HD. Que peut-on dire à ceux qui ont peur des réfugiés, qui les voient comme une menace ?
 
Barbara Hendricks. Nous vivons une époque très difficile, complexe et même dangereuse. On n'a pas besoin d'avoir honte, d'avoir peur. Mais on peut aussi se confronter à cette peur, la vaincre et aller de l'avant. Je veux dire à ceux qui ont peur : « Imaginez que vous soyez obligés de partir, sans aucun choix, et que, sinon, vous et votre famille seriez décimés. Quel est l'accueil que vous aimeriez avoir ? » Voilà où est la vraie peur : la peur de mourir, la peur que vos enfants soient tués sous vos yeux, que votre fille ou votre femme soit violée... c'est la peur pour la vie. On ne met pas un enfant dans un bateau qui n'est pas sûr, sauf si ce bateau semble plus sûr que la terre que l'on quitte en courant. Les gens fuient, en premier lieu, pour survivre. Si on peut imaginer cela, se mettre à leur place, on peut comprendre qu'ils aimeraient avoir une main tendue vers eux.
 
HD. Comment réagissez-vous au recul des gouvernements en France et en Allemagne sur l'accueil de réfugiés ?
 
B. H. Moi je les appelle les marchands de la peur, de la haine et de l'exclusion. Ils font cela parce qu'ils ont peur de ne pas être réélus, de ne plus être au pouvoir. En réalité ils instrumentalisent la peur des autres.
C'est pire. Il y a aussi les médias qui recherchent la sensation, des mots et des images chocs. Nous savons que les problèmes sont politiques, donc que les solutions doivent être politiques. Pour cela il faut une volonté politique. Voici le message que nous devons transmettre clairement aux opinions publiques afin qu'elles pèsent sur les pouvoirs de décision. Les réfugiés sont nos frères, nos soeurs, nos enfants. Ne prenons pas le risque de perdre notre humanité.
 
« POUR LES RÉFUGIÉS, LES SOLUTIONS DOIVENT ÊTRE POLITIQUES. C'EST LE MESSAGE À TRANSMETTRE AUX OPINIONS PUBLIQUES. »
 
HD. Vous sillonnez le monde comme cantatrice et aussi en mission pour l'ONU. Vous voyez le monde évoluer. Qu'est-ce qui, selon vous, a vraiment changé ?

- _CONSIGNES_:
**1.** Dans l'entretien sur les réfugiés, quel nom Barbara Hendricks donne-t-elle aux gouvernements qui reculent sur l'accueil des réfugiés ?
**2.** Transcrivez tout le passage de l'entretien sur les réfugiés allant de « B. H. Moi je » jusqu'à « perdre notre humanité. ».
**3.** Relevez tous les adjectifs que Barbara Hendricks emploie dans l'entretien sur les réfugiés pour qualifier l'époque que nous vivons.

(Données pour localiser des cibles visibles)
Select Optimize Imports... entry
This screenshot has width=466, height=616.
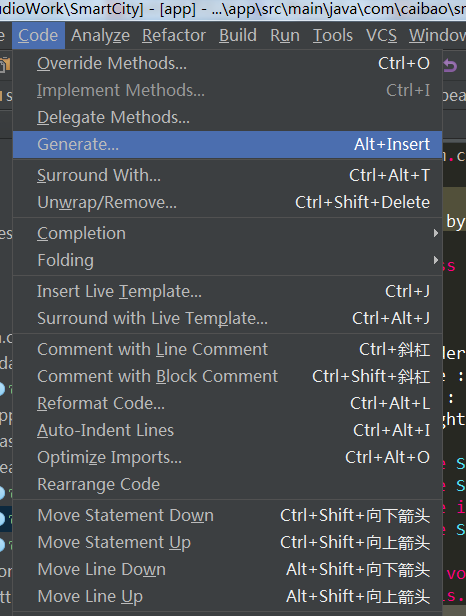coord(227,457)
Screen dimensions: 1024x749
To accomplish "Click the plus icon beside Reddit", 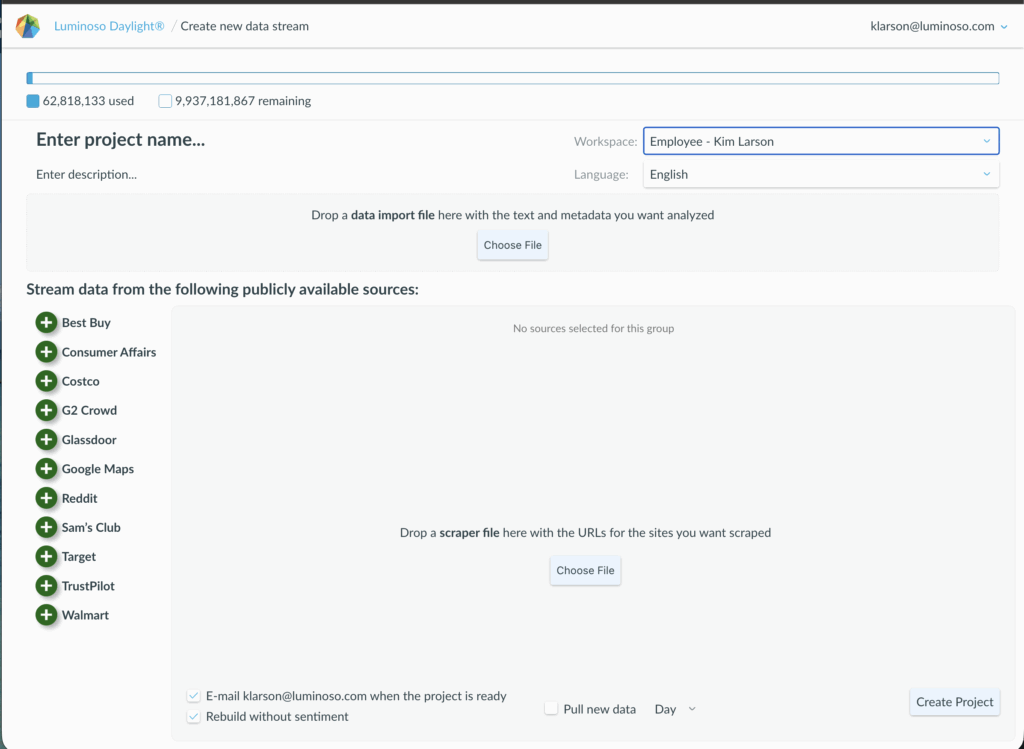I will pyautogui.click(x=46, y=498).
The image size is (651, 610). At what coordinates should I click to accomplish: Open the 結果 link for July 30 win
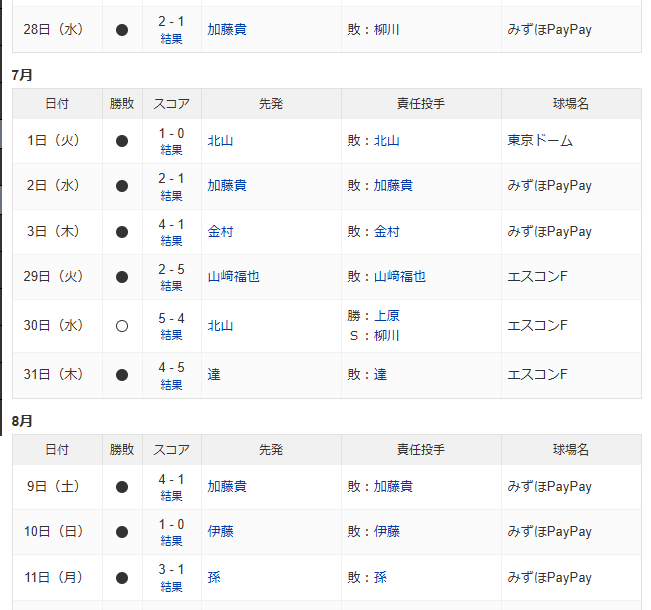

- _LES SOLUTIONS_:
**1.** Elle les appelle les marchands de la peur, de la haine et de l'exclusion.

**2.**
B. H. Moi je les appelle les marchands de la peur, de la haine et de l'exclusion. Ils font cela parce qu'ils ont peur de ne pas être réélus, de ne plus être au pouvoir. En réalité ils instrumentalisent la peur des autres.
C'est pire. Il y a aussi les médias qui recherchent la sensation, des mots et des images chocs. Nous savons que les problèmes sont politiques, donc que les solutions doivent être politiques. Pour cela il faut une volonté politique. Voici le message que nous devons transmettre clairement aux opinions publiques afin qu'elles pèsent sur les pouvoirs de décision. Les réfugiés sont nos frères, nos soeurs, nos enfants. Ne prenons pas le risque de perdre notre humanité.

**3.** difficile, complexe, dangereuse